Downloads, Maven, and local development
This page lists all downloads and Maven dependencies available. You’ll also learn how to set up your local development environment.
Note that the version of Rama available in Maven can only be used for local development using InProcessCluster and cannot be used to run distributed clusters. However, it does allow for the full Rama API to be explored and entire applications to be prototyped. The full Rama release is currently only available by joining the Red Planet Labs private beta.
Downloads
We have a number of open-source projects available on our Github. These include:
-
rama-demo-gallery, containing short, self-contained, thoroughly commented demos of applying Rama towards a variety of use cases. This is a great resource for learning the basics of Rama usage. The project is set up to run Java examples with Maven and Clojure examples with Leiningen.
-
rama-helpers source code. This library implements helpful utilities for implementing modules.
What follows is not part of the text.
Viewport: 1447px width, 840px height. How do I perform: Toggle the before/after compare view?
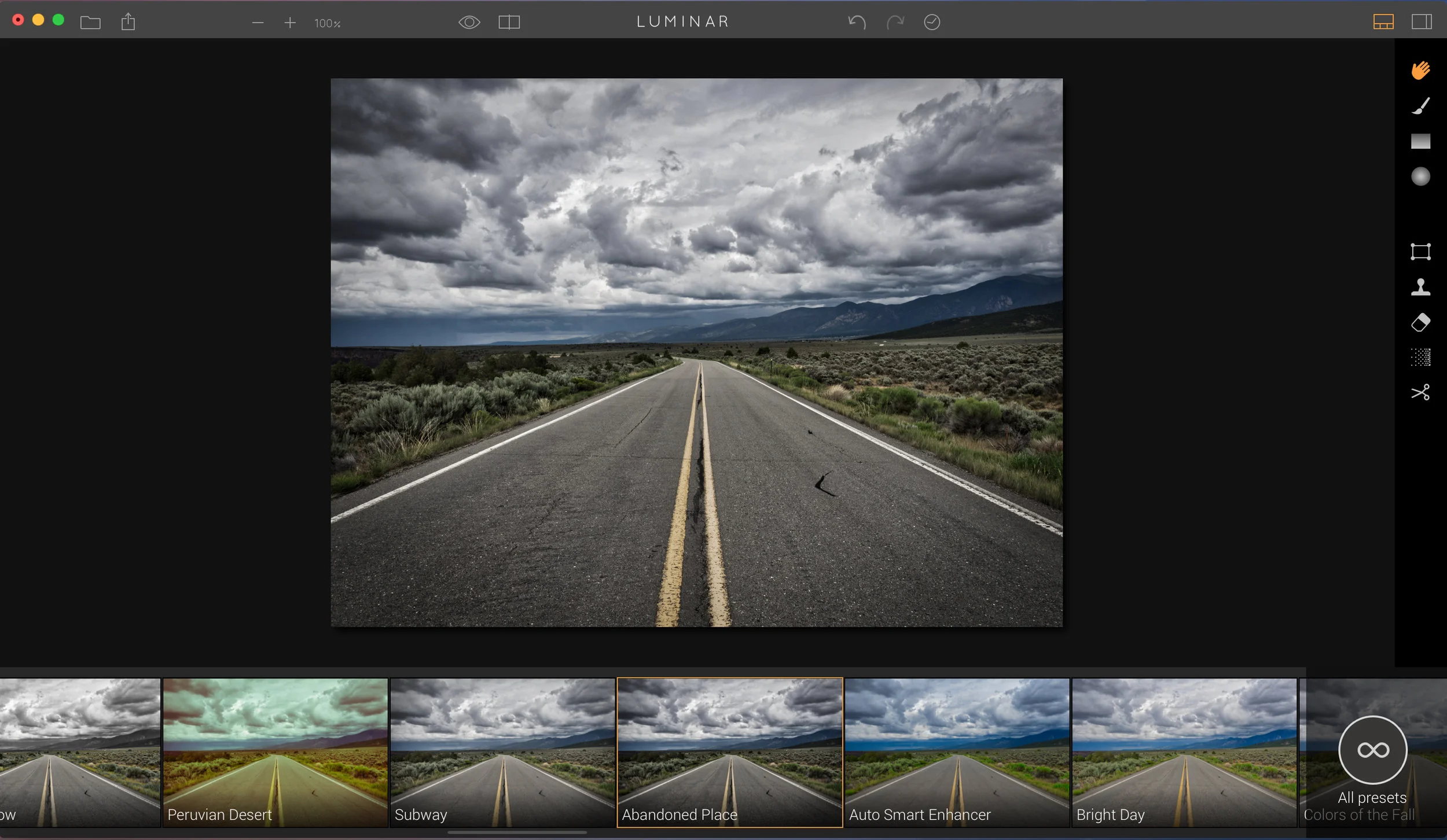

For application development this library is available as a Maven dependency.
-
rama-examples source code, containing all examples in this documentation
-
rama-kafka source code. This library enables a remote Kafka cluster to be used as a source for Rama topologies and makes it easy to publish records to a remote Kafka cluster from topologies. This library is also available as a Maven dependency.
-
twitter-scale-mastodon, our Twitter-scale Mastodon implementation in only 10k lines of code.
Maven
rama
, rama-helpers
, and rama-kafka
are available via a Maven repository managed by Red Planet Labs. Here is the repository information you can add to your pom.xml
file:
<repositories>
<repository>
<id>nexus-releases</id>
<url>https://nexus.redplanetlabs.com/repository/maven-public-releases</url>
</repository>
</repositories>
To add rama
as a dependency to your project, use the following dependency declaration:
<dependency>
<groupId>com.rpl</groupId>
<artifactId>rama</artifactId>
<version>0.22.0</version>
<scope>provided</scope>
</dependency>
rama-helpers
is available via a similar dependency declaration:
<dependency>
<groupId>com.rpl</groupId>
<artifactId>rama-helpers</artifactId>
<version>0.9.3</version>
</dependency>
Lastly, rama-kafka
is available via this dependency declaration:
<dependency>
<groupId>com.rpl</groupId>
<artifactId>rama-kafka</artifactId>
<version>0.10.0</version>
</dependency>
Setting up local development environment
Rama modules can be developed using whatever build tooling you’re comfortable with for JVM applications. The workflow of development is to test your modules using InProcessCluster and then deploy to a real cluster using the Rama CLI.
When running locally on InProcessCluster
, you want to make sure to have a log4j2.properties
file on the classpath so that you can see any logs emitted during your tests. Here’s a minimal log4j2.properties
you can use:
appender.console.name = console
appender.console.type = Console
appender.console.Target = SYSTEM_ERR
appender.console.layout.type = PatternLayout
appender.console.layout.pattern = %d{HH:mm:ss.SSS} %-5p [%t] %.20c - %m%n%throwable
appender.console.immediateFlush=true
rootLogger.level=ERROR
rootLogger.appenderRefs = console
rootLogger.appenderRef.console.ref = console
logger.rama.name=rpl.rama
logger.rama.level=WARN
The Rama CLI is in the same Rama release you use to set up Rama clusters. All you need to do is unpack the release somewhere on your machine and configure it to point to the cluster to which you want to deploy. See Operating Rama for the full details.